BEGIN Data to use
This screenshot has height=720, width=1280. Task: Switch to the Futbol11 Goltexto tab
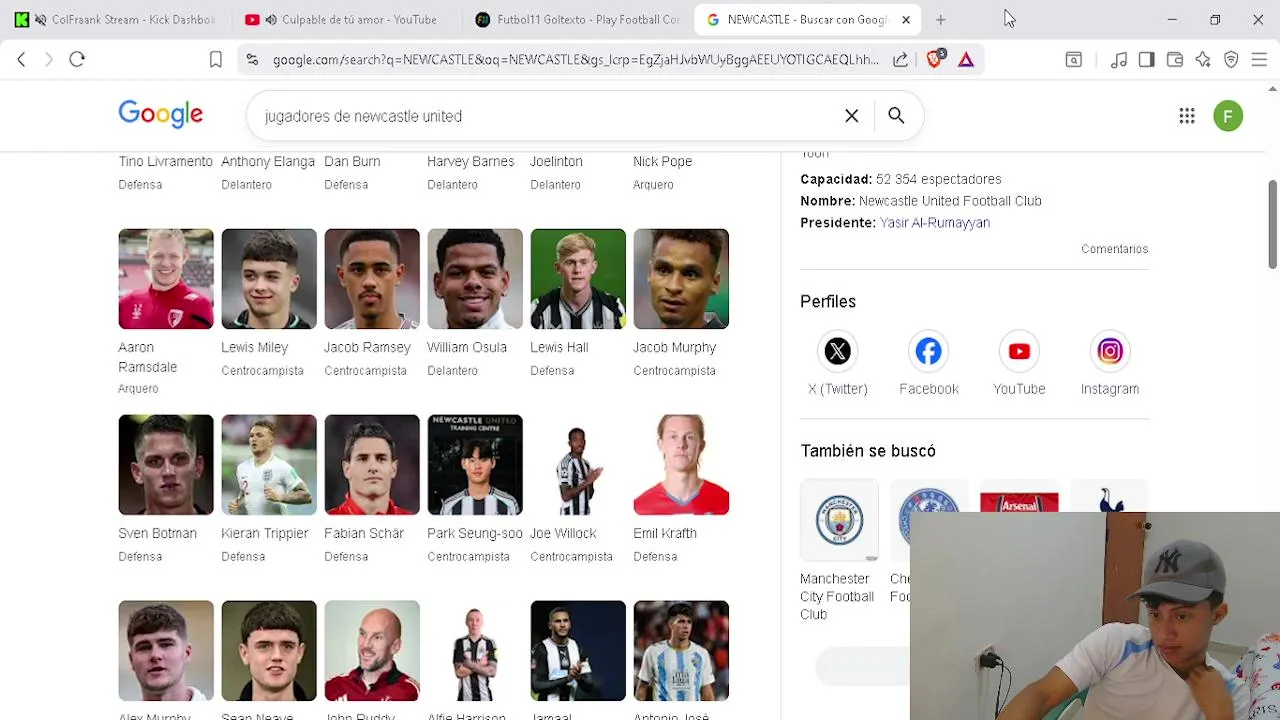point(578,19)
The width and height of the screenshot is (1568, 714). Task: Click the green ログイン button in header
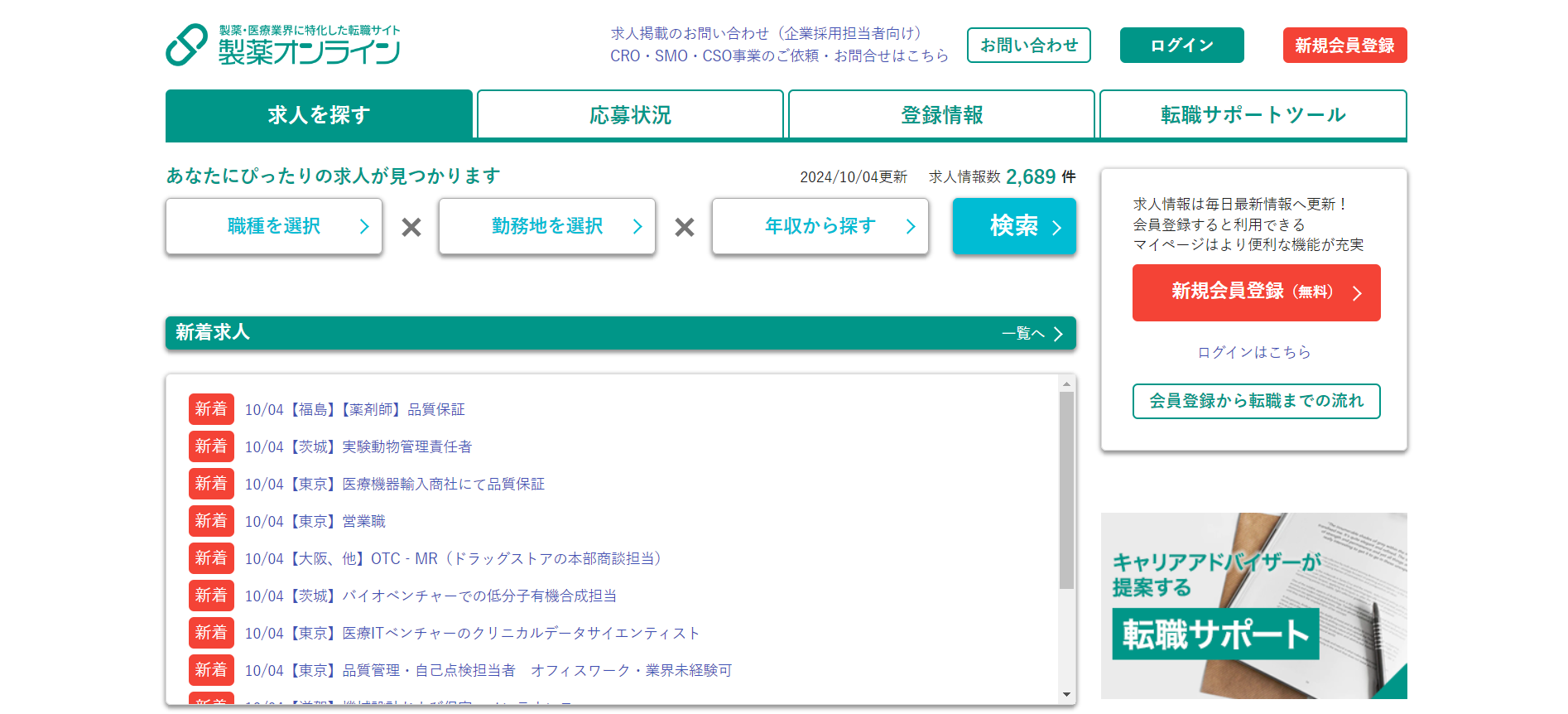click(1181, 46)
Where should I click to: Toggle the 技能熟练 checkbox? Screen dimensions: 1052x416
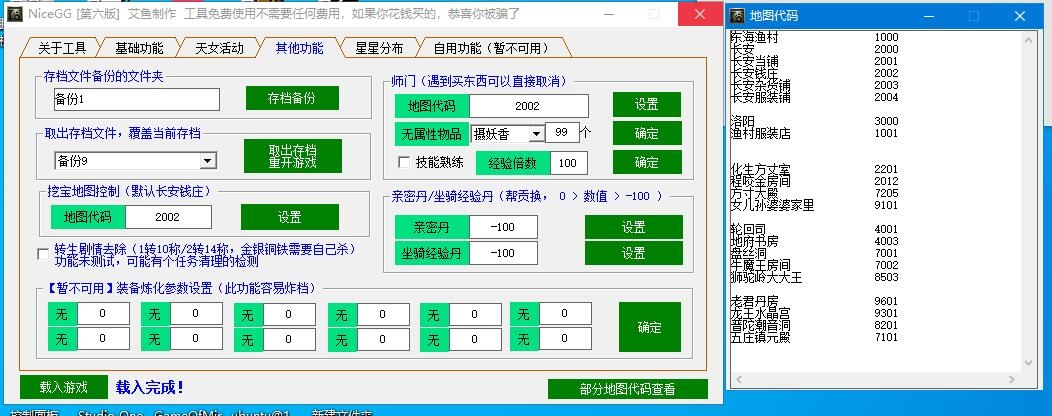[404, 162]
END Data to use
_Exercise directions_: The records must be restated word for word, apart from any images.

_Answer to the exercise_:
This screenshot has height=720, width=1280. Task: Switch to the Futbol11 Goltexto tab
point(578,19)
The width and height of the screenshot is (1568, 714). Task: Click the green ログイン button in header
click(1181, 46)
Where should I click to: Toggle the 技能熟练 checkbox? Screen dimensions: 1052x416
[404, 162]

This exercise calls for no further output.